8 Paige Ch. 75 | New York Court of Chancery | 1840
The allegation in the complainant’s bill is, that the defendant has assumed the name of the complainant’s newspaper, for the fraudulent purpose of imposing upon the public and supplanting him in the good will of his established paper, by simulating the name and dress thereof; with the intent to cause it to be understood and believed by the community that the defendant’s newspaper was the same as the complainant’s, and thereby to injure the circulation of the latter. If this were in fact so, I should have no difficulty in making this order absolute. For although the business of publishing newspapers ought, in a free country, to be always open to the most unlimited competition, fraud and deception certainly are not essential to the most perfect freedom of the press. There is indeed no patent right in the names. Yet as the names of party newspapers, in these days, have no necessary connection with the principles which they advocate, and are manufactured as readily as the new names if not the new principles of political parties, there could be very little excuse for the editor of a new paper who should adopt the precise name and dress of an old established paper ; which would be likely to interfere with the good will of the latter by actually deceiving its patrons. In the case of Hogg v. Kirby, (2 Ves. 226,) Lord Eldon considered the publication by the defendant, of what upon its face purported to be a continuation of the plaintiff’s magazine, to be such a fraud upon the good will of that periodical work as to call for the interference of the court of chancery. And in the more recent case of Knott v. Morgan, (2 Keen’s Rep. 213,) Lord Langdale granted an injunction to restrain the defendant from running an omnibus, having upon it such names, words and devices as to form a colorable imitation of those which had previously been placed upon the omnibuses of the plaintiff; with the evident intention of obtaining a part of the business of the latter by deceiving the public. And this decision of the master of the rolls was subsequently affirmed by Lord Cottenham upon appeal.
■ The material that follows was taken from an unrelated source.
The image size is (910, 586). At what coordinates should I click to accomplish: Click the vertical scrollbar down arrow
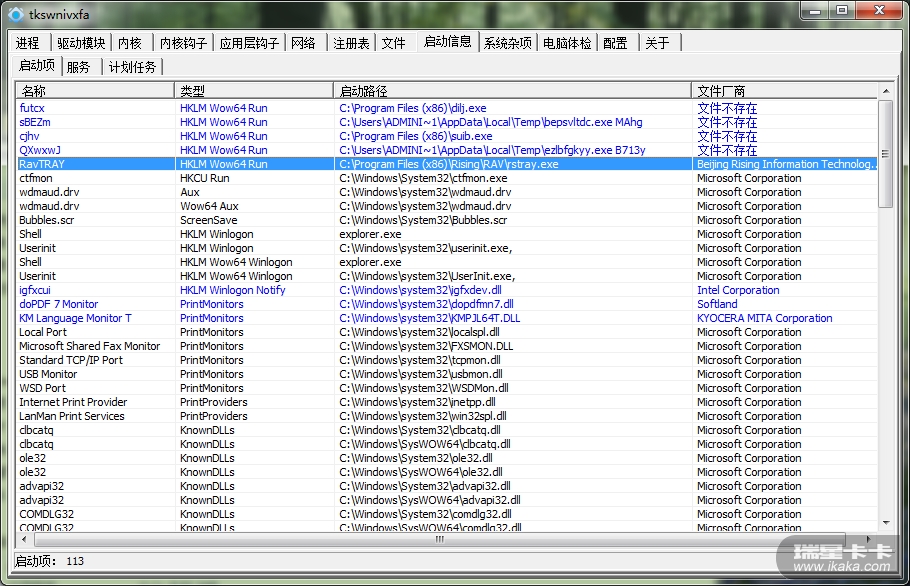click(x=885, y=523)
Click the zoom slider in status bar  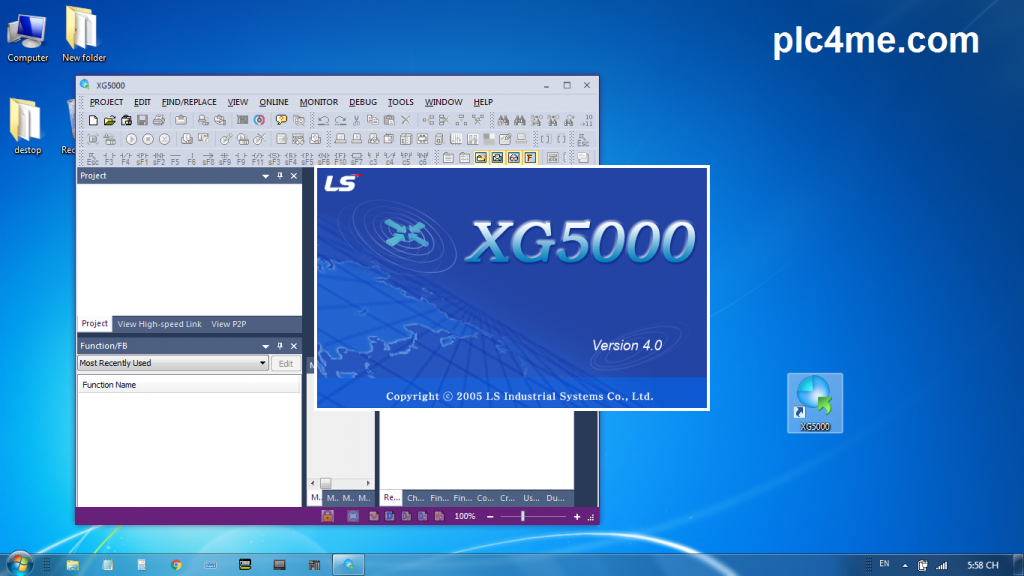523,516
In the absence of any thing which is really calculated to deceive the intelligent patrons of the complainant’s Democratic Republican New Era, the decision of Chancellor Sanford in Snowden v. Noah, (Hopk. Rep. 347,) is an authority against this application for an injunction, to restrain the defendant from publishing his paper, entitled “ New Era, revived by Richard Adams Locke, its orignal editor.”
The order to show cause is therefore discharged, with costs.